----- RECORD LIST -----

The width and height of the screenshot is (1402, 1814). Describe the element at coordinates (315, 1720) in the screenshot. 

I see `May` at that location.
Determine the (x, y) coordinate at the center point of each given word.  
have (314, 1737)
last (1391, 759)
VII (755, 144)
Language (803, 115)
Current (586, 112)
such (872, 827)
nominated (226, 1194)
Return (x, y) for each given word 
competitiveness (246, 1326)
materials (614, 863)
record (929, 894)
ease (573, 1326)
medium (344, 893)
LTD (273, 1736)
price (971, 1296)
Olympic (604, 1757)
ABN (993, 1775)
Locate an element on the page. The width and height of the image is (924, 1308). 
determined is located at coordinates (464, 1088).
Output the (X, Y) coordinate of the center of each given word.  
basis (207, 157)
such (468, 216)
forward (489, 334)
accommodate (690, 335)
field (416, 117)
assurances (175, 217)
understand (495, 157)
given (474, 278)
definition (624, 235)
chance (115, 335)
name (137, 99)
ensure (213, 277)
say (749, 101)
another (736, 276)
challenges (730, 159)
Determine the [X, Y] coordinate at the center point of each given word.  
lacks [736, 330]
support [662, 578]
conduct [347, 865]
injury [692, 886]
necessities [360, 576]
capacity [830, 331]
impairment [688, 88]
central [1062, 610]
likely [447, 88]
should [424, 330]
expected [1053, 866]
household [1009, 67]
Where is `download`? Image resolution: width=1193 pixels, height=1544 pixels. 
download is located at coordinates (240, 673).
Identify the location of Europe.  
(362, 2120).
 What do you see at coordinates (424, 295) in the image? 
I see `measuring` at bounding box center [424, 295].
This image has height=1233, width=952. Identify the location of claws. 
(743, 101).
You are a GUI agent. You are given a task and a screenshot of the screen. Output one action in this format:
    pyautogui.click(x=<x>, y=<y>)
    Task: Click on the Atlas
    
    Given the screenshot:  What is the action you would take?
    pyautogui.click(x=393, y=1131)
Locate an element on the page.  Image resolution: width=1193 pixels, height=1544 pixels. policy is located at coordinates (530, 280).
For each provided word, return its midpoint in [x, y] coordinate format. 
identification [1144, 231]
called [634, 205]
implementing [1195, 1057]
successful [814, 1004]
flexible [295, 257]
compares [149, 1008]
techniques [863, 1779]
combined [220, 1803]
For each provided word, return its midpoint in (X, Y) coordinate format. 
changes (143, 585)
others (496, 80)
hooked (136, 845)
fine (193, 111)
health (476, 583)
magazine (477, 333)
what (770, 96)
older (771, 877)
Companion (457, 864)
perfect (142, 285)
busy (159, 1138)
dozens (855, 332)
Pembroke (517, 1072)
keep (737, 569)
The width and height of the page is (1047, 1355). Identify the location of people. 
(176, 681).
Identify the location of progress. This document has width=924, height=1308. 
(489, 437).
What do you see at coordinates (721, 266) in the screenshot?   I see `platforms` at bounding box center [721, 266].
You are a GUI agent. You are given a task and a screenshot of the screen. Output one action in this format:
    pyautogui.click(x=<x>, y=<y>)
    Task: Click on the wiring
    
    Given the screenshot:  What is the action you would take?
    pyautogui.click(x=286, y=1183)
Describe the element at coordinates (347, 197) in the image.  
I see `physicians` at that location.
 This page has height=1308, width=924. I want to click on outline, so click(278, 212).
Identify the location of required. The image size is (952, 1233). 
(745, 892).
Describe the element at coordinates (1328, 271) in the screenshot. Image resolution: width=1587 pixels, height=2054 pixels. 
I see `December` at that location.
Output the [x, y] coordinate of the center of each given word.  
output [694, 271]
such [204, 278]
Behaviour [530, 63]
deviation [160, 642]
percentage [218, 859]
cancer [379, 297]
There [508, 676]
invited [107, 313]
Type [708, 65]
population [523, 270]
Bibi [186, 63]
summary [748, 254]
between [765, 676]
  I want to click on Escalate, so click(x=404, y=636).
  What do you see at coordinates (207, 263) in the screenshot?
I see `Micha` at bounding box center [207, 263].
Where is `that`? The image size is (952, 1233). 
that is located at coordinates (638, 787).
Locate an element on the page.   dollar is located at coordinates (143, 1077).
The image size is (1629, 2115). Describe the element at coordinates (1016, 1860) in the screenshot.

-----

- **PROBLEM STATEMENT**
Give the stretch of the listing from its first line through the line containing "household [1009, 67]" as a JSON list of strings, with one string per line and blank lines left out.

- **COMPLETED EXERCISE**
[
  "The width and height of the screenshot is (1402, 1814). Describe the element at coordinates (315, 1720) in the screenshot. ",
  "I see `May` at that location.",
  "Determine the (x, y) coordinate at the center point of each given word.  ",
  "have (314, 1737)",
  "last (1391, 759)",
  "VII (755, 144)",
  "Language (803, 115)",
  "Current (586, 112)",
  "such (872, 827)",
  "nominated (226, 1194)",
  "Return (x, y) for each given word ",
  "competitiveness (246, 1326)",
  "materials (614, 863)",
  "record (929, 894)",
  "ease (573, 1326)",
  "medium (344, 893)",
  "LTD (273, 1736)",
  "price (971, 1296)",
  "Olympic (604, 1757)",
  "ABN (993, 1775)",
  "Locate an element on the page. The width and height of the image is (924, 1308). ",
  "determined is located at coordinates (464, 1088).",
  "Output the (X, Y) coordinate of the center of each given word.  ",
  "basis (207, 157)",
  "such (468, 216)",
  "forward (489, 334)",
  "accommodate (690, 335)",
  "field (416, 117)",
  "assurances (175, 217)",
  "understand (495, 157)",
  "given (474, 278)",
  "definition (624, 235)",
  "chance (115, 335)",
  "name (137, 99)",
  "ensure (213, 277)",
  "say (749, 101)",
  "another (736, 276)",
  "challenges (730, 159)",
  "Determine the [X, Y] coordinate at the center point of each given word.  ",
  "lacks [736, 330]",
  "support [662, 578]",
  "conduct [347, 865]",
  "injury [692, 886]",
  "necessities [360, 576]",
  "capacity [830, 331]",
  "impairment [688, 88]",
  "central [1062, 610]",
  "likely [447, 88]",
  "should [424, 330]",
  "expected [1053, 866]",
  "household [1009, 67]"
]